The London Stock Exchange is to launch a rival to Nasdaq. But I don't know whether to laugh or cry.

The initial inclination is to laugh - at the plight of the Exchange's fat cats who have largely ignored the needs of fledgling computer and software companies, forcing them to go abroad if they want a listing.

As anyone in the industry will know, it's bad enough trying to raise venture capital here, let alone float.

And thanks largely to the LSE's bureaucracy, any firm that wanted to make the quantum leap onto the LSE has had to put a quarter of its shares up for grabs, have a good profit record and agree to two-year lock-ins before raising capital through equity sales.

It's this red tape that the LSE would argue has protected shareholders and led to market stability in the past, but it misses the point - that time is of the essence for IT start-ups. On Nasdaq, by comparison, a company can go from zero turnover at flotation through to $100m in two years - hence the meteoric rise of internet companies, and the creation of countless dollar millionaires, many just out of college.

If the same whiz kids had instead been tempted to list on the LSE or even its slightly less onerous Alternative Investment Market (AIM), they'd still be filling out the registration forms.

What might also raise a hollow laugh about the LSE's belated attempt to rival Nasdaq is that it has done so only because of fears its own revenue might be under siege by online trading - in other words, by the very technology it has so miserably failed to support. Even today, you can't get real-time LSE prices via its website, largely because it would undermine the cosy coterie between the Exchange, its brokers and the financial news organisations disseminating LSE feed to subscribers.

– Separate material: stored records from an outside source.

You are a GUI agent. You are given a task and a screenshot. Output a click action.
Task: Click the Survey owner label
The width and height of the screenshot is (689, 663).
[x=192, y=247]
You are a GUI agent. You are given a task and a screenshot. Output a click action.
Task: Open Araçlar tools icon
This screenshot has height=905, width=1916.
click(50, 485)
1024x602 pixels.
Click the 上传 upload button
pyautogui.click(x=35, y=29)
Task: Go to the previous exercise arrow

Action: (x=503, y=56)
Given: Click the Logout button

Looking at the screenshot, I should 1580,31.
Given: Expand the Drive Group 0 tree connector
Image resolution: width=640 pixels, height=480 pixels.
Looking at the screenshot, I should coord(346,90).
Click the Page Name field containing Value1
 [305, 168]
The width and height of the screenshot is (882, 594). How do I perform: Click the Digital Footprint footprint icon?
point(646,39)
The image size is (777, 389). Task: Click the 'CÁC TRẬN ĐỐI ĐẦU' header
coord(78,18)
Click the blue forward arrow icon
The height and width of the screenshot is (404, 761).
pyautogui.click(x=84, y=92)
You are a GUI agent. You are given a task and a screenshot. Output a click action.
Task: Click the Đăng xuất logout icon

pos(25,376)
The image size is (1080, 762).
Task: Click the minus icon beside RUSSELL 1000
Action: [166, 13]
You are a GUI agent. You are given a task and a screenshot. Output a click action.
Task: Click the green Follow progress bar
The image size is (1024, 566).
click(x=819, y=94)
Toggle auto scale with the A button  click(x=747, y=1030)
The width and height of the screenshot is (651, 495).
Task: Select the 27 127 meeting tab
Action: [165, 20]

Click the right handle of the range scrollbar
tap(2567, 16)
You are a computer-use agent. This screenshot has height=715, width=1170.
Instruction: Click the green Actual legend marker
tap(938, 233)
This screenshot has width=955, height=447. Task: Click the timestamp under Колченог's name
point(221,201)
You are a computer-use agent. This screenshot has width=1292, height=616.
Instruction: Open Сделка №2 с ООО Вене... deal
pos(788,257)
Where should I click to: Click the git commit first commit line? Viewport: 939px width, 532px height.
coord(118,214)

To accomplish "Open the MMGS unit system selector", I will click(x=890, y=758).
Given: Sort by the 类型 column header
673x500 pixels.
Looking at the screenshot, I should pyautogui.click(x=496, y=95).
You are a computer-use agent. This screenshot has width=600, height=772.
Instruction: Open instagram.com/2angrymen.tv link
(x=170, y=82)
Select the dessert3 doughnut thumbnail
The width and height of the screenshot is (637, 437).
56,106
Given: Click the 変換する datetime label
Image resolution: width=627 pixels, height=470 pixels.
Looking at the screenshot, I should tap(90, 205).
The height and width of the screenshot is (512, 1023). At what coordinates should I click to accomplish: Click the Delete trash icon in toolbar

In the US, free instant share price updates via the web has fostered an explosion in trading by the public, thus further helping IT entrepreneurs raise cash.

Nasdaq alone boasts some 5,000 companies with an aggregate capitalisation of some $3tn. Even if internet stocks do take a dive, it's difficult to see how the LSE can ever match this level of activity.

But then the smug pinstripes of the Exchange have never shown much liking for, or empathy with, IT.

The LSE's share settlement system of the early 90s, Taurus, was a disaster, while the successor system Crest - taken over by the Bank of England - has been similarly bedevilled by criticism that it's too expensive and unwieldy.

If the LSE and City can't even get their own IT infrastructures right, it begs the question of how they can provide the right trading environment for UK technology firms that know what they're doing.

The UK is awash with talent, particularly on the software front, but companies such as Autonomy and Dr Solomon's have had to resort to Nasdaq or its Brussels counterpart Easdaq, to make headway.

Perhaps we should save the Kleenex for the gents

at the LSE though. Before long, their need may be greater than those they failed to support.